§ **TASK**
All records below should be repeated exactly, with the pictures left out.

- Opening Delimiter -

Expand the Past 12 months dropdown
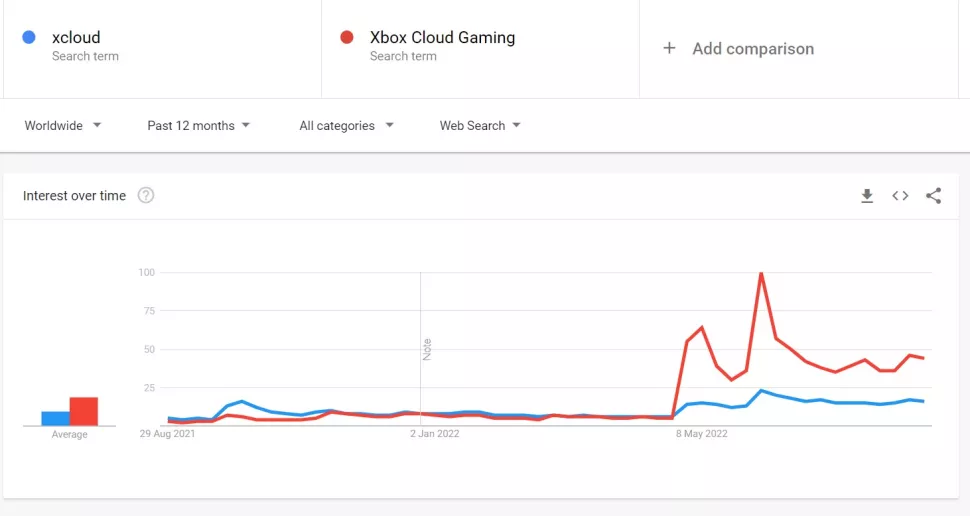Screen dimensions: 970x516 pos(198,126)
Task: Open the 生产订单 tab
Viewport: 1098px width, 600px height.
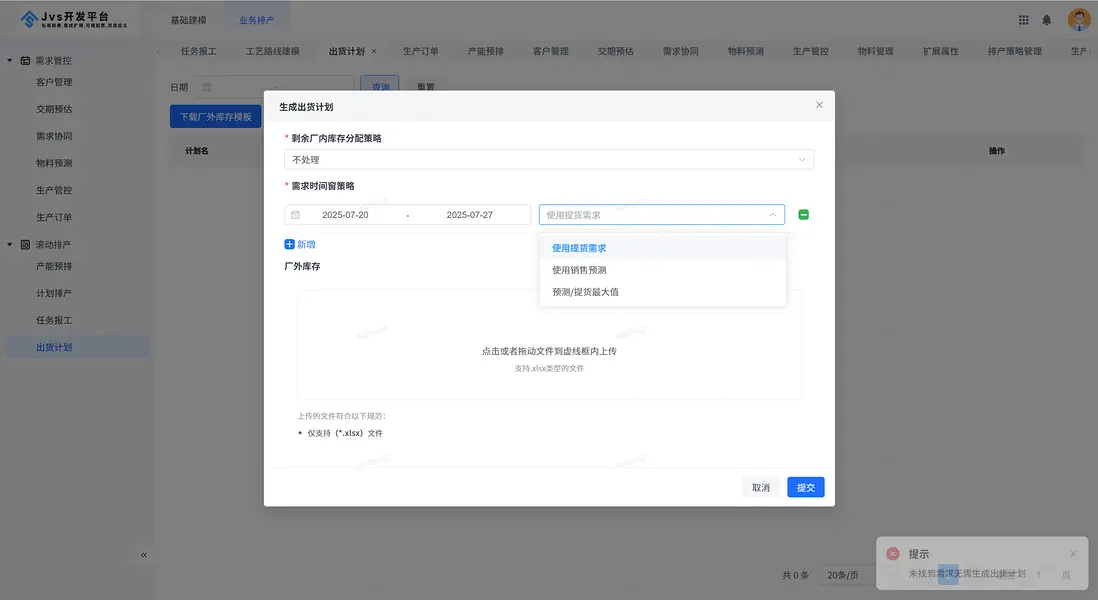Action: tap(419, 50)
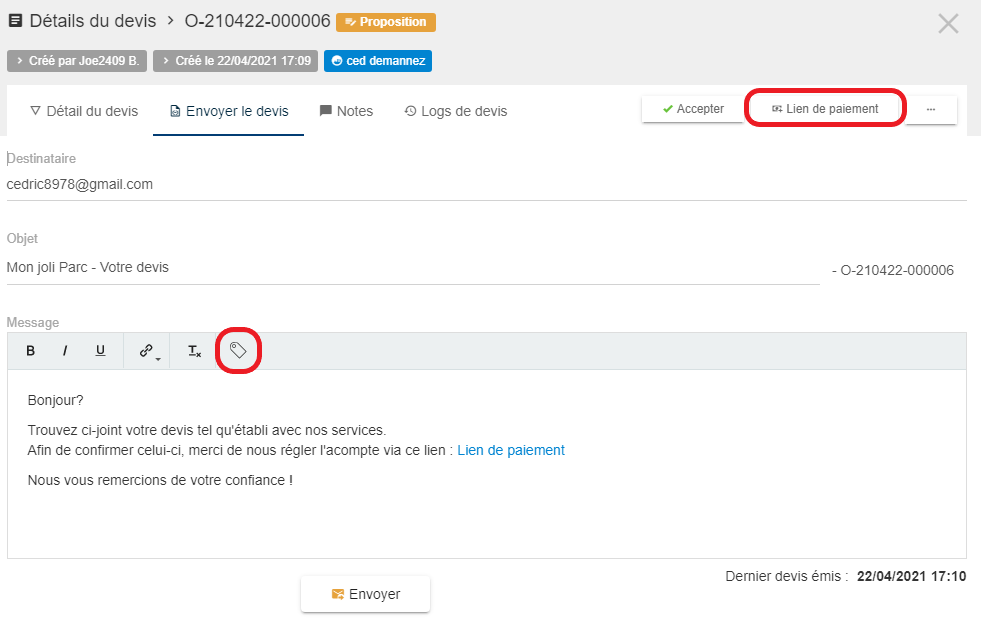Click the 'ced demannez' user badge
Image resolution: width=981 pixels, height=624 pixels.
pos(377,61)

- Closing Delimiter -

§ **YOUR SOLUTION**
Expand the Past 12 months dropdown
Screen dimensions: 970x516 pos(198,126)
Task: Open the 生产订单 tab
Viewport: 1098px width, 600px height.
Action: tap(419, 50)
Click the 'ced demannez' user badge
Image resolution: width=981 pixels, height=624 pixels.
pos(377,61)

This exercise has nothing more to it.